* [AVAILABLE DATA]
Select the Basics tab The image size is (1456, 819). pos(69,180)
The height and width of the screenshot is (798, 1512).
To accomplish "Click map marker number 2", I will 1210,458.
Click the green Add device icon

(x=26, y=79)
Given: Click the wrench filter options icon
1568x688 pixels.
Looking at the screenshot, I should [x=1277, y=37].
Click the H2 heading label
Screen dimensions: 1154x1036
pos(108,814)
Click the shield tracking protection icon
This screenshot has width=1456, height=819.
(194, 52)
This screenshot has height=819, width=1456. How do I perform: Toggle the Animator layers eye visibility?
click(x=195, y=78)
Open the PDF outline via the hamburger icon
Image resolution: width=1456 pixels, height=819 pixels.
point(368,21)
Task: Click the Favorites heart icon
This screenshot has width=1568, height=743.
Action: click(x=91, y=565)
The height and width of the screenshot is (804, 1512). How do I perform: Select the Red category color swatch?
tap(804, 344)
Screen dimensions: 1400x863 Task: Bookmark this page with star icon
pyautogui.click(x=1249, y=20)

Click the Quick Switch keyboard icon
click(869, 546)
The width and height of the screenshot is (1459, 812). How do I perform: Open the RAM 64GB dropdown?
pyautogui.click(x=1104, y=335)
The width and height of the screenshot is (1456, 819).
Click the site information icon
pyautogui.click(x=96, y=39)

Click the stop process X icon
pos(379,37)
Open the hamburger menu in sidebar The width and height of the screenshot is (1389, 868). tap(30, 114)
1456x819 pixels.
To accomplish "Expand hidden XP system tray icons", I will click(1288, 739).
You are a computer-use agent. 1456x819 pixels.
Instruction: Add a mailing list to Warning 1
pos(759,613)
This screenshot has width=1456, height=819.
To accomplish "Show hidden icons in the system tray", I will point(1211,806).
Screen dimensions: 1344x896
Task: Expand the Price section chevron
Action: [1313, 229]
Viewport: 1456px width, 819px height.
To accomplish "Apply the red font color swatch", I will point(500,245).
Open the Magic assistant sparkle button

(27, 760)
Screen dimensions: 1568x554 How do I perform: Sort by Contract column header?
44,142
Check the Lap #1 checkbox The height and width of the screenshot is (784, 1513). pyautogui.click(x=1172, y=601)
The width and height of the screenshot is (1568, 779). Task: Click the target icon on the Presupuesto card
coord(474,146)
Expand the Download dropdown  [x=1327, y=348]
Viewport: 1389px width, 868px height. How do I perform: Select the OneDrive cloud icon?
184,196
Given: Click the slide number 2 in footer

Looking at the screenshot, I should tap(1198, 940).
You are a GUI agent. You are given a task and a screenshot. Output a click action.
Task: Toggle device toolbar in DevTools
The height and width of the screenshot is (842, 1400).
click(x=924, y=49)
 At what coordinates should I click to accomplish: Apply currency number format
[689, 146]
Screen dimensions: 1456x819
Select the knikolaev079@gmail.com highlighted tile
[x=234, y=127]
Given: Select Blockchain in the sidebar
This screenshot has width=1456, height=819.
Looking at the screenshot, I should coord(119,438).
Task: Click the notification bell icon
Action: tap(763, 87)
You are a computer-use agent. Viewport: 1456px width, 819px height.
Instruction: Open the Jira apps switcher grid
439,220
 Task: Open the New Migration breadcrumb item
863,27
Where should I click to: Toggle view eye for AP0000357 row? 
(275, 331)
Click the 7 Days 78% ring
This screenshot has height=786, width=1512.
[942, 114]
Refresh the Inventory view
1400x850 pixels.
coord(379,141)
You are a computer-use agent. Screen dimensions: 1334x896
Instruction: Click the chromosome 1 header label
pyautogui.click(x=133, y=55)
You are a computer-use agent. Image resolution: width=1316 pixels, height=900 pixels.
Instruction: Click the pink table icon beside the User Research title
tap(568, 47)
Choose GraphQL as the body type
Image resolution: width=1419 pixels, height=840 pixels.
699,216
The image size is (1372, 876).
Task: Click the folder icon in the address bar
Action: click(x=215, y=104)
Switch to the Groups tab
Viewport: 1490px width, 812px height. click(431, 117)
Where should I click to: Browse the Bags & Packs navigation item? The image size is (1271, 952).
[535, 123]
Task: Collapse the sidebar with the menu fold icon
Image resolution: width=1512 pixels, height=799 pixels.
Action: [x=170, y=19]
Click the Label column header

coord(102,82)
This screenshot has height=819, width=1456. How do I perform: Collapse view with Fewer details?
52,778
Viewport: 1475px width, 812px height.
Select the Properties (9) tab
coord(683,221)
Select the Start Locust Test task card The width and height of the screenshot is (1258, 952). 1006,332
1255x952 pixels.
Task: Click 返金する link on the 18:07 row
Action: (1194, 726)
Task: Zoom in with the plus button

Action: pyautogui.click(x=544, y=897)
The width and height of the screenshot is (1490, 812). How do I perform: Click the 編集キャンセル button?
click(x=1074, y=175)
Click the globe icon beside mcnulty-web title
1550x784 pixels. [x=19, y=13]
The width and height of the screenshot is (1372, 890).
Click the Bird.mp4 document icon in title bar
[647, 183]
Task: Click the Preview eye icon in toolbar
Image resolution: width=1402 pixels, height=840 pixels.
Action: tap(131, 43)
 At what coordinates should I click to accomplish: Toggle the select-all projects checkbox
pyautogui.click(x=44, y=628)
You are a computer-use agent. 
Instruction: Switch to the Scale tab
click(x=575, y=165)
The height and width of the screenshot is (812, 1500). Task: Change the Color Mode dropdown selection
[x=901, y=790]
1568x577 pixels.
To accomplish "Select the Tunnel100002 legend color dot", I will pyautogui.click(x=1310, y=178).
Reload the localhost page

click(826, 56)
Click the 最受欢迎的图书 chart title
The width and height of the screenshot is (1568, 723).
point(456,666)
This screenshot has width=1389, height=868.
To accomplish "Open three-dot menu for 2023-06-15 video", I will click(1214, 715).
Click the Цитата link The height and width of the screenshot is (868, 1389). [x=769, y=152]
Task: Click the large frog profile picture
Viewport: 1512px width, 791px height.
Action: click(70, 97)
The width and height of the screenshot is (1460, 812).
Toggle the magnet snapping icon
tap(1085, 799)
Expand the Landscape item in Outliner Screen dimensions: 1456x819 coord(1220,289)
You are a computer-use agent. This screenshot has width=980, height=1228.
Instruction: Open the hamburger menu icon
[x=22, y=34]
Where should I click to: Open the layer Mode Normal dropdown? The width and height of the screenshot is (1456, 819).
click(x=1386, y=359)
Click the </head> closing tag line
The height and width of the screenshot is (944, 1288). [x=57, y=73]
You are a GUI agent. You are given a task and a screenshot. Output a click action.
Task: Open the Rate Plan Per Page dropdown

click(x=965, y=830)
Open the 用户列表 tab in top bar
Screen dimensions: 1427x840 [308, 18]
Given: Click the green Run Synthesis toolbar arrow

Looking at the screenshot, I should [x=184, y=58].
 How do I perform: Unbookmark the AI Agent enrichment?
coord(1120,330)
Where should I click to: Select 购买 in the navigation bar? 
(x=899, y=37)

* [BRIEF] Identify every line above that includes the word "computer", and show those lines.

* [EXERCISE ANSWER]
You are a computer-use agent. 1456x819 pixels.
You are a computer-use agent. Viewport: 1456px width, 819px height.
You are a computer-use agent. Screen dimensions: 1334x896
You are a computer-use agent. Image resolution: width=1316 pixels, height=900 pixels.
You are a computer-use agent. 
You are a computer-use agent. This screenshot has width=980, height=1228.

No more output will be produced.